Spanish immunologist and professor

Alfredo Corell Almuzara (born January 19, 1963) is a Spanish immunologist, university professor, science communicator, and a member of the Spanish Society for Immunology. He was named Spain’s Best University Lecturer in 2018 at the 2nd Educa Abanca Awards.

== Career ==

=== Education and research ===
He earned a degree and a doctorate in biology from the Complutense University of Madrid (UCM), specializing in immunology. He completed his doctoral thesis at the Hospital Universitario 12 de Octubre in Madrid. He completed a postdoctoral stay at the Anthony Nolan Foundation in London and spent 18 years doing research and immunological diagnostic work in several hospitals.

His work in the field of immunogenetics and histocompatibility includes the discovery of a pseudogene on human chromosome 6 within the HLA system: HLA-DRB6. He has more than 60 scientific publications in journals, including the New England Journal of Medicine, The Lancet, Immunology Today, and Mucosal Immunology.

=== University teaching and management ===
He began his teaching career as a Boy Scout leader at the age of twenty. In 1999, he became a professor of immunology at the University of Valladolid. His teaching methods include initiatives such as Tus defensas salen de cañas, an informal event he held once a year in a bar in Valladolid to explain different parts of the course material. He became director of the Area of Continuing Education and Teaching Innovation at the University of Valladolid.

In 2018, Corell participated in the seminar Immunology and Immunotherapy: Tools of the 21st Century at the Menéndez Pelayo International University. Corell also trains other educators. In February 2021, Corell became vice president of the non-profit association Paradigmia, a free online training platform for health science students in the Spanish-speaking world. In 2022, he left the University of Valladolid to become a professor of Immunology at the University of Seville, linking his position to the possibility of practicing as a medical specialist at the Virgen del Rocío University Hospital.

=== Science communication ===
Corell is the coordinator of the teaching innovation project Immunomedia, a digital platform involving professors from six Spanish universities and two foreign universities, which has received both national and international recognition. He became popular on social media thanks to his teaching methods, including initiatives such as Inmunopíldoras (“immune pills”), short YouTube videos designed to explain complex aspects of immunology in a simple way.

He has frequently collaborated with news television programs La Sexta Noche and Horizonte: Informe Covid. In 2016, he gave a TEDxValladolid talk on educational innovation.

He leads a project that connects teaching and public outreach with the participation of students from the University of Valladolid. Under his supervision, new original images are contributed to Wikimedia Commons and existing immunology-related Wikipedia pages in Spanish are improved, updated, or created.

== Activism ==
Corell has stated that he faced harassment at his university workplace because he is gay. His commitment to the LGBTQ community has been recognized on several occasions, making him a reference figure for LGBTQ representation in science.

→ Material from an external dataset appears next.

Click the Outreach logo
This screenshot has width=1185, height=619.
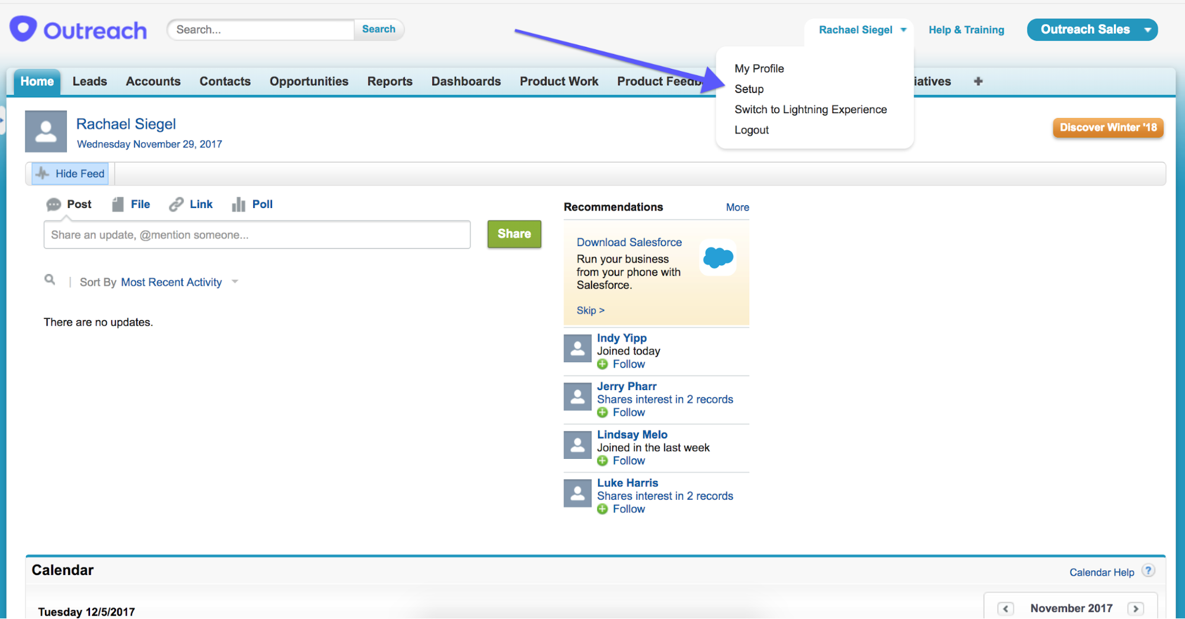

== Awards and recognition ==
In 2017, he won the Award for Best Innovative Initiative for the Immunomedia project at SIMO EDUCACIÓN. The following year, he received the MEDES Award for the promotion of Spanish in science. Also in 2018, Corell was recognized for his teaching abilities as Spain’s Best University Lecturer at the Goya Awards for education.

In 2019, he received the Triángulo Rosa Award from the Fundación Triángulo of Castilla y León. In 2021, he was awarded the ‘Personaje Único’ Prize by El Mundo's Innovadores supplement. That same year, he received the CSIC–BBVA Foundation Award for Scientific Communication for his work during the pandemic. He was also included in Forbes’ 2021 list of the 100 most creative Spaniards in the business world.

In 2023, he received the Baeza Diversa Award in the education and science category for his career in education, research, and science communication, as well as for his activism and defense of LGBTQ+ rights.